Par la suite, les chercheurs ont plutôt évoqué des difficultés de conciliation des rôles (Duxbury et Higgins, 1991) ou encore d’articulation des temps sociaux, pour exprimer l’idée d’un mouvement ou d’un effort visant à organiser harmonieusement l’ensemble des rôles (parentaux, professionnels, études ou autres) ou des temps sociaux (temps parental, temps de travail, d’étude, de loisir, de soins aux proches, etc.) (Tremblay, 2012b). Pour traduire la réalité de l’ensemble des individus, et notamment des jeunes, les expressions « conciliation entre vie personnelle et vie professionnelle » et « conciliation entre les responsabilités professionnelles et familiales-personnelles » sont considérées comme les plus générales, puisque les personnes qui n’auraient pas de responsabilités familiales ont toutefois des responsabilités ou des activités personnelles (soins personnels, études, santé, loisirs), qu’elles doivent articuler avec leur emploi. Dans le cas des jeunes, ceux-ci peuvent parfois avoir une certaine responsabilité à l’endroit de leurs parents, ou plus souvent de leurs grands-parents âgés, et parfois être amenés à les aider à leur domicile (ménage, soutien pour le transport ou autres activités). Or, la responsabilité de parents âgés ou malades est de plus en plus reconnue comme un des éléments majeurs de la conciliation entre emploi et famille. La famille renvoie alors aux ascendants (ses propres parents) et aux descendants (ses enfants). Les ascendants peuvent certes influer sur la situation de conciliation des jeunes, puisque des responsabilités à leur endroit peuvent s’ajouter au travail et aux études.

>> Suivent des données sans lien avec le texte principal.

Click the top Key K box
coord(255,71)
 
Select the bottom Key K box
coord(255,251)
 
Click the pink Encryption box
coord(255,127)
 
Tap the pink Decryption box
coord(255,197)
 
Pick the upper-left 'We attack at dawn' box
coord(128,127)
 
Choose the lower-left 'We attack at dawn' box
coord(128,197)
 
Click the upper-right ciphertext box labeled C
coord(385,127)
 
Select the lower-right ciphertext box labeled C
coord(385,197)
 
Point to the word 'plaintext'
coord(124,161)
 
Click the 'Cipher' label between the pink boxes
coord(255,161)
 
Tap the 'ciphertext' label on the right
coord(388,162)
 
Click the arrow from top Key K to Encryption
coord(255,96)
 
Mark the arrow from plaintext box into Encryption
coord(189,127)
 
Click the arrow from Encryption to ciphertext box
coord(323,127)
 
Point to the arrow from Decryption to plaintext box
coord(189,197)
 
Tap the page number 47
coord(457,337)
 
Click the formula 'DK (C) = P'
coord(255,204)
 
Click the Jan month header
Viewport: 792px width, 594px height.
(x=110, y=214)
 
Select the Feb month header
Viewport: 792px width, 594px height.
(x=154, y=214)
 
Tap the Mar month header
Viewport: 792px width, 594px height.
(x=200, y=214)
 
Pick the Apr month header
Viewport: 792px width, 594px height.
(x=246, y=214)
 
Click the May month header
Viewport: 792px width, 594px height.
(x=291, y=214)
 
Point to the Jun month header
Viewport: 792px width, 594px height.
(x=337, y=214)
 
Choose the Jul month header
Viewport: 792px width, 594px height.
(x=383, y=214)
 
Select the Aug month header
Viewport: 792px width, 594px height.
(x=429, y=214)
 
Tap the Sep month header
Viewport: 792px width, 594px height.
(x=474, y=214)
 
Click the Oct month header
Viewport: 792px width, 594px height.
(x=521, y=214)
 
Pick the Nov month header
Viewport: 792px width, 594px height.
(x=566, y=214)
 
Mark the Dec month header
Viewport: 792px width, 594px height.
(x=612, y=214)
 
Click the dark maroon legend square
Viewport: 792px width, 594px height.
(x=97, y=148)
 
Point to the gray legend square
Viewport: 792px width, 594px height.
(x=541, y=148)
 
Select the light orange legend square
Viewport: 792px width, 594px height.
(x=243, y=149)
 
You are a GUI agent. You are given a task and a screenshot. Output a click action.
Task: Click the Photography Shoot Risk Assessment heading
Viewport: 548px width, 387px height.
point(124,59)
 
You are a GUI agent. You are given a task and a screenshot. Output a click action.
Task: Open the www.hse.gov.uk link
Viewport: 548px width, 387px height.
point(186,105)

Les difficultés de conciliation entre diverses activités en conflit entraînent des conséquences négatives, non seulement pour les employés, mais aussi parfois pour les employeurs. Pour les employés, ces conséquences peuvent être des problèmes de relations familiales et affectives, un manque de temps pour les activités personnelles (études, sport, loisirs, etc.), un manque de satisfaction au travail ou dans la vie, ou encore des problèmes de santé et de stress, quand la situation s’aggrave. Pour les employeurs, les inconvénients sont le coût économique de l’absentéisme, les pertes liées à une diminution de la motivation et du rendement des employés, la résistance à la mobilité ou au changement de tâches, le roulement élevé de personnel et la difficulté d’attirer et de retenir un personnel qualifié. Roulement et difficulté de retenir le personnel jeune sont des enjeux importants pour les entreprises (Duxbury et Higgins, 1991; Families and Work Institute, 1998; Guérinet al., 1997).

Parmi les mesures identifiées pour favoriser la conciliation famille-travail-études, on peut notamment mentionner les mesures de flexibilité du temps de travail, la semaine comprimée ou réduite à 4 jours, le télétravail à domicile, le cheminement de carrière adapté. Les trois premières mesures peuvent tout aussi bien concerner les jeunes en emploi que des travailleurs plus âgés. Le cheminement de carrière adapté les intéressera moins, puisque les jeunes ne pensent pas souvent à faire carrière dans l’organisation où ils travaillent pendant leurs études, comme nous avons pu le constater.

De plus en plus, les recherches montrent qu’il ne suffit pas de mettre des mesures en place, mais qu’il faut aussi s’assurer du soutien de l’employeur (Fusulier, Tremblay et Di Loreto, 2008). Cela signifie que l’employeur doit assurer un climat d’ouverture à la discussion autour des difficultés de conciliation et veiller à ce que les supérieurs et les collègues soient suffisamment sensibilisés aux difficultés de conciliation avec les études ou la famille afin d’offrir un véritable soutien aux personnes qui en ont besoin. C’est dans cette perspective, d’ailleurs, que des programmes de conciliation travail-études ont été développés à l’intention des jeunes dans plusieurs régions du Québec. Ces programmes incitent les employeurs à tenir compte des études des jeunes et à ne pas les encourager à dépasser un certain nombre d’heures de travail hebdomadaires (entre quinze et vingt heures) (source : [http://jechoisismonemployeur.com; http://equitemontreal.ca]). En les incitant à respecter des horaires raisonnables qui peuvent être vus comme faisant partie de leur « droit » au travail, on souhaite favoriser leur succès dans les études et donc dans leur carrière future. Ainsi, dans plusieurs régions du Québec, dont l’Estrie et la région de Montréal, le programme s’appuie sur deux objectifs ou critères considérés comme « essentiels à une conciliation gagnante » : offrir un horaire de travail adapté à la réalité des étudiants-employés et favoriser la poursuite des études et l’obtention d’un diplôme. Le premier objectif implique une responsabilité partagée entre les étudiants et les employeurs, tandis que le second concerne aussi les parents (source : [http://jechoisismonemployeur.com/]).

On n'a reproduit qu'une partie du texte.